Today’s Kodak is just a shell of the former company. It employs a mere 1,300 people (when it had up to 100K employees years ago). Over the years as their film business burned out, they sold off every profitable division, leaving one large, old industrial complex in the center of Rochester, Kodak Park. Imagine everything that the word “park” conjures up, and invert it — Kodak Park is dirty, old and polluted. The story around Rochester is that when it rained near Kodak Park, the raindrops would burn the paint off of parked cars.

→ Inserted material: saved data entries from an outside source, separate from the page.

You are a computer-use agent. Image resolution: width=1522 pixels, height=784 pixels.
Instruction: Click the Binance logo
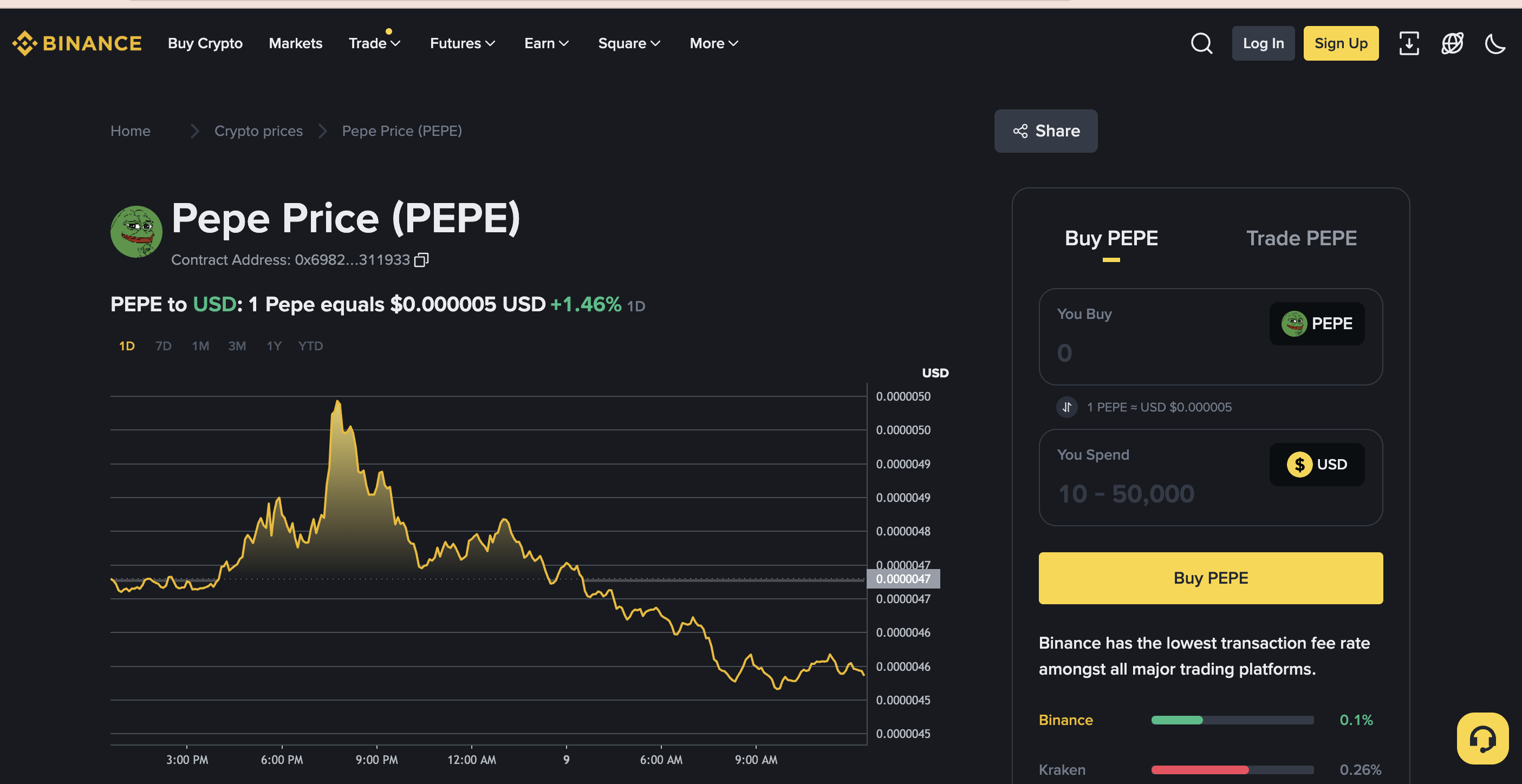(77, 43)
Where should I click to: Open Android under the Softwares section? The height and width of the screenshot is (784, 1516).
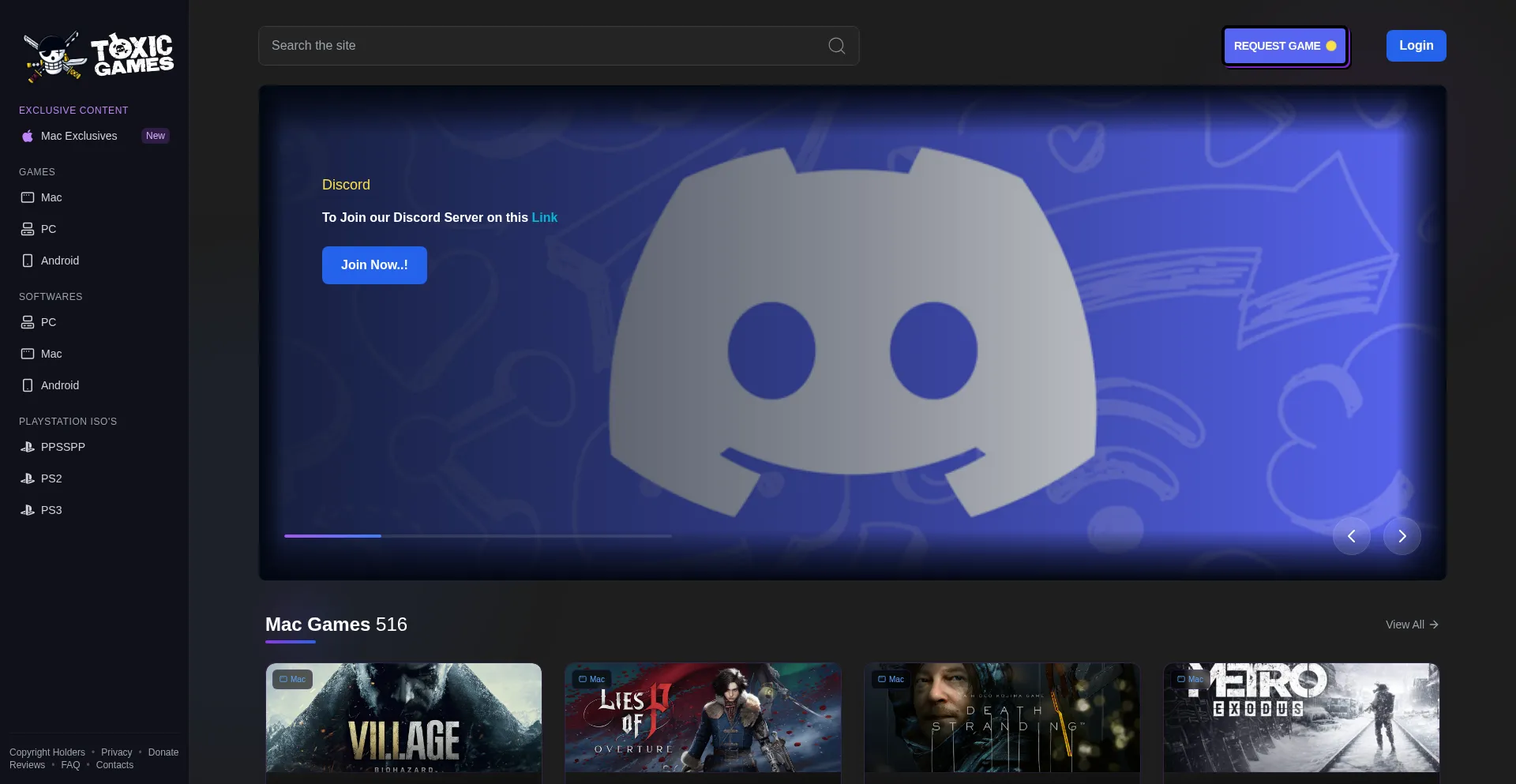28,385
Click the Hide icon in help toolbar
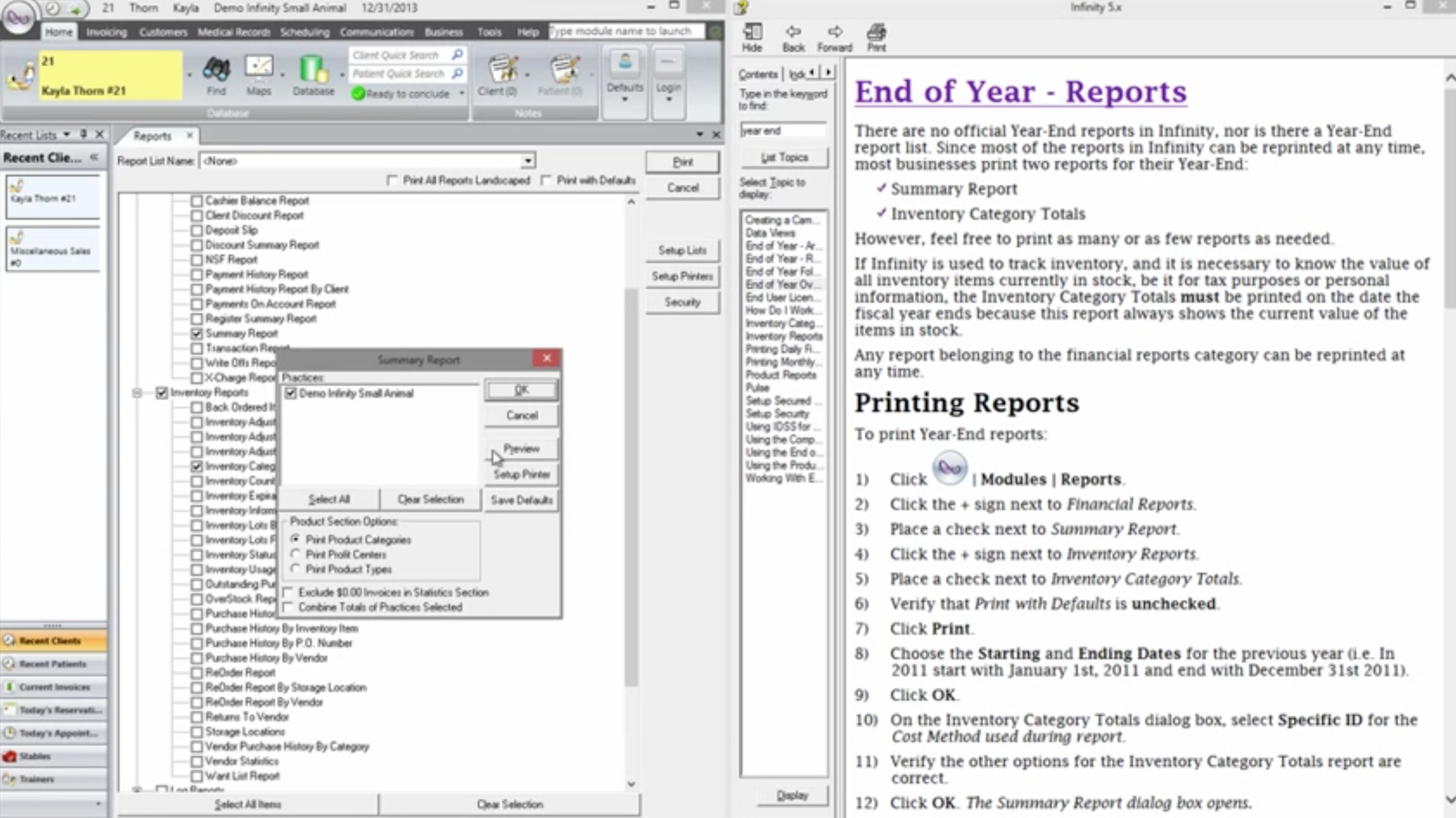 click(752, 32)
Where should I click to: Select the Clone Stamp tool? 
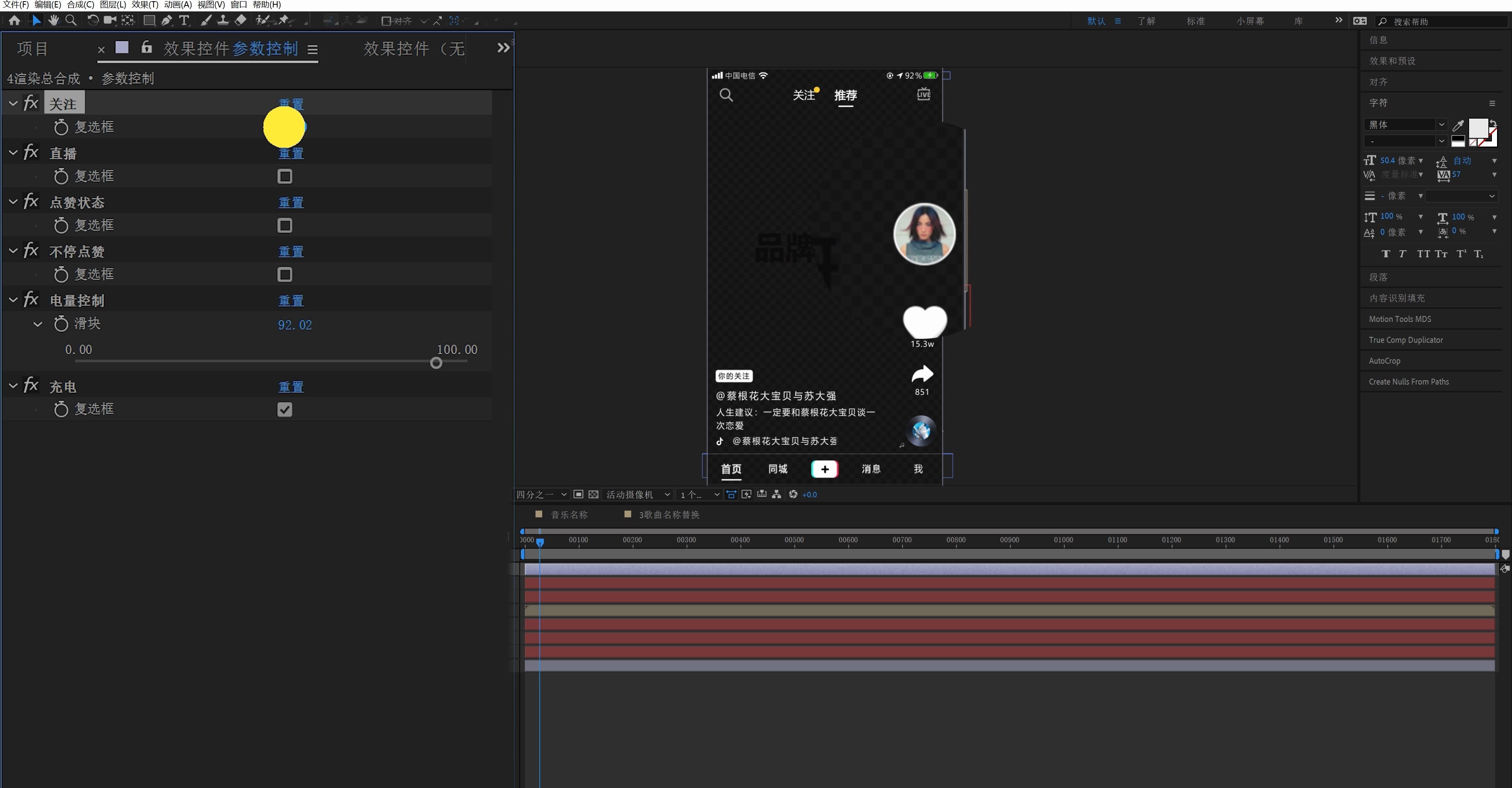[x=223, y=20]
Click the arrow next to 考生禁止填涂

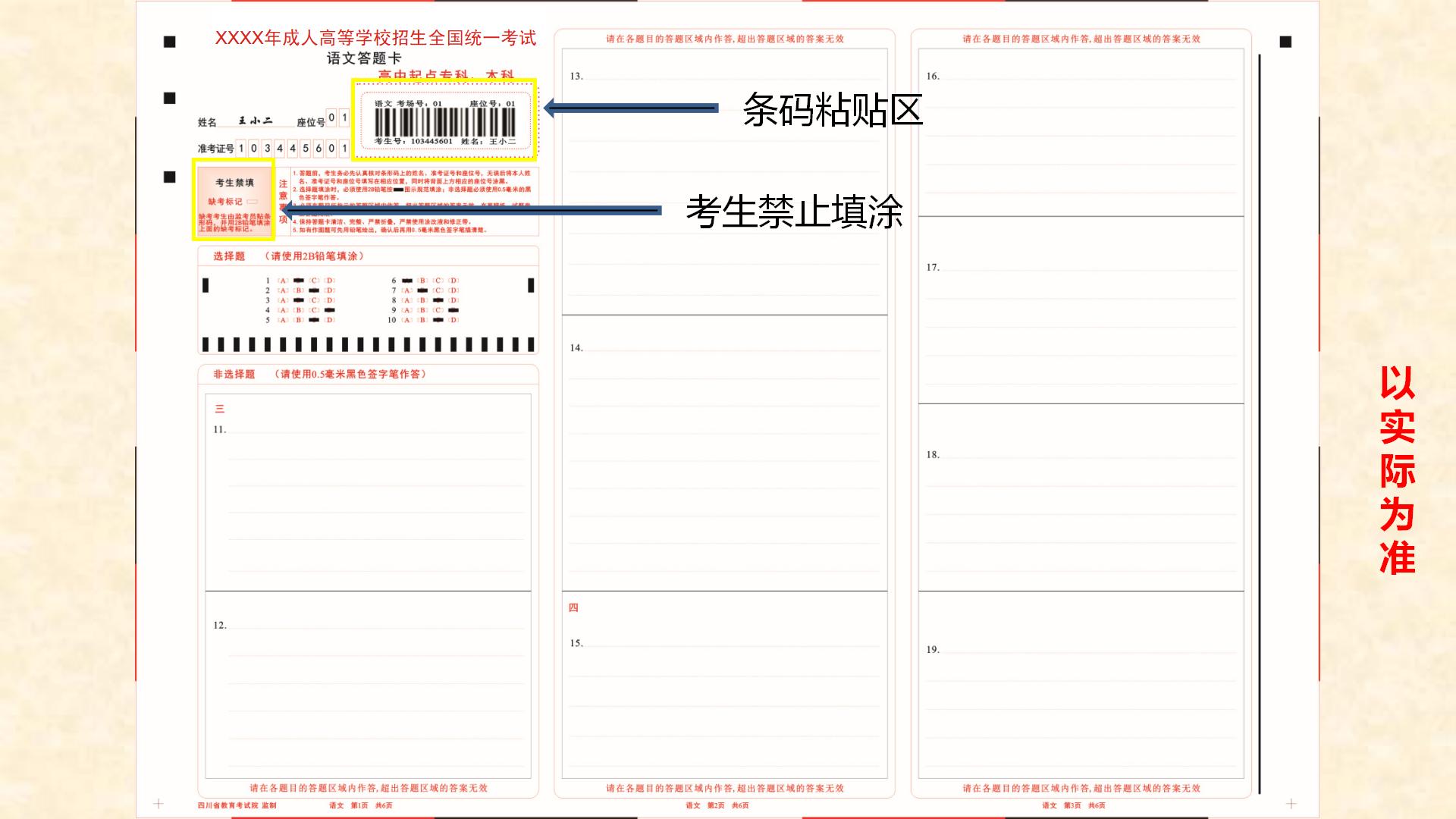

Still, Kodak owns a plant that can manufacture chemicals. So, I guess it is a candidate to make pharma chemicals, and perhaps some startup costs and time could be saved by using their existing infrastructure.
But, there’s more than just a chemical cloud over Kodak Park and this deal. In June, while negotiations were happening, Kodak’s grossly overcompensated CEO, Jim Continenza, bought 46,737 shared of stock as part of his compensation plan. So, when the stock went from ~$2 to $30 on the day of the announcement, one might wonder if someone grabbed the invisible hand and forced it to shove $1.3 million into Continenza’s pockets.
Shockingly, even the Trump Administration’s SEC is investigating, and now the whole deal is up in the air. I’ll wager it will never happen, because the “deal” signed on July 28 was a couple vague paragraphs that aren’t even a letter of intent.
This is of a piece with getting GM to manufacture ventilators. It’s as if someone who had been in a coma since the 70’s suddenly awoke and was asked to name two big US companies: “GM and Kodak. Now get me a Tab and a Hostess Fruit Pie – it’s almost time for Bonanza!”